Although at present most of the world’s major central banks are still pursuing an accommodative monetary policy, they do not have too much space for any additional easing of their policies in the case of adverse events. Meanwhile, it is not always possible to use fiscal policy, and the impulse provided by such measures usually appears with a considerable delay, when the slowdown in growth is already underway.
The level of uncertainty in the global economy is also increased by political developments. In 2020 presidential election will be held in the United States. Their result will determine the possible scenarios for the future economic policies in the world’s largest economy. These could involve both antitrust actions against the main digital platforms as well as major changes in the fiscal system.

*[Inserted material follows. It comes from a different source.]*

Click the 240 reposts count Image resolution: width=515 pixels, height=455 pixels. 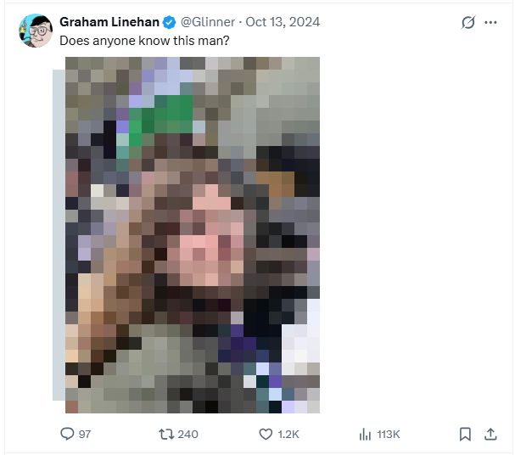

In Europe, the main source of uncertainty is the process of the United Kingdom’s exit from the European Union. A so-called hard Brexit would undoubtedly have a negative impact on the confidence of entrepreneurs and investors in the United Kingdom and across the European Union.
Meantime, Europe is lagging behind other countries in terms of innovation and the implementation of new digital technologies. However, the digital technologies themselves are also contributing to increasing global uncertainty. The extent to which digital platforms could influence political processes is still unclear, but there is evidence to suggest that they have at least partially enabled the manipulation of the elections in democratic societies. Additionally, digital technologies are also driving new and powerful economic trends that are and will be visible especially in the labor markets and in growing income inequality, which can already be observed in developed economies.

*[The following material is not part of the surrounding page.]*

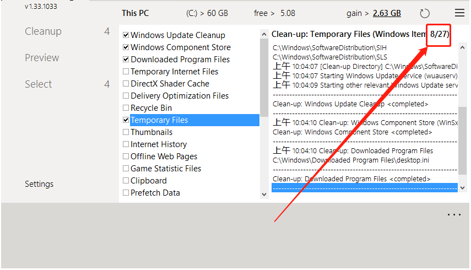Screen dimensions: 471x270
Task: Open Settings in the sidebar
Action: click(39, 184)
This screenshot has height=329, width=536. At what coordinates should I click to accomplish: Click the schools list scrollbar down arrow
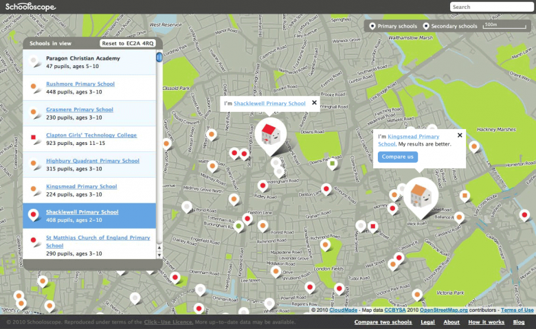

Finally, the entire global economy is undergoing a significant transition due to the development of emerging countries, especially in Asia, as well as the digital transformation of business models and global supply chains. Services have an increasing share of global trade, which is why market participants are searching for new sources of comparative advantage. The locations of target markets and the configurations of supply chains are constantly changing. And while it is obvious that global structures and principles of economic and financial management should be adapted to the new conditions and strengthened, international institutions lack the required authorization to push through such changes, and the governments of the leading economic powers also do not seem to be up to the task.
If the United States prove less dominant and less willing to provide global economic and financial leadership, systemic instability is likely to increase. This usually happens at crucial turning points when there is no global hegemon, as described by the American economist Charles Kindleberger. Some signs of this phenomenon are already visible in the trade tensions, increasing financial leverage and growing nationalism.
The diverse economic and political trends may lead to another global crisis, or at least prolong the current period of uncertainty. Caution may seem like the best choice under such conditions. However, caution also has its costs: companies and countries that do not invest enough, for example, in the new digital technologies, may end up losing out. At the same time, as long as the rules and institutions governing the world economy remain uncertain, we should be expecting weaker economic performance in the future.
The views expressed in this article are the private views of the author and are not an expression of the official position of the NBP.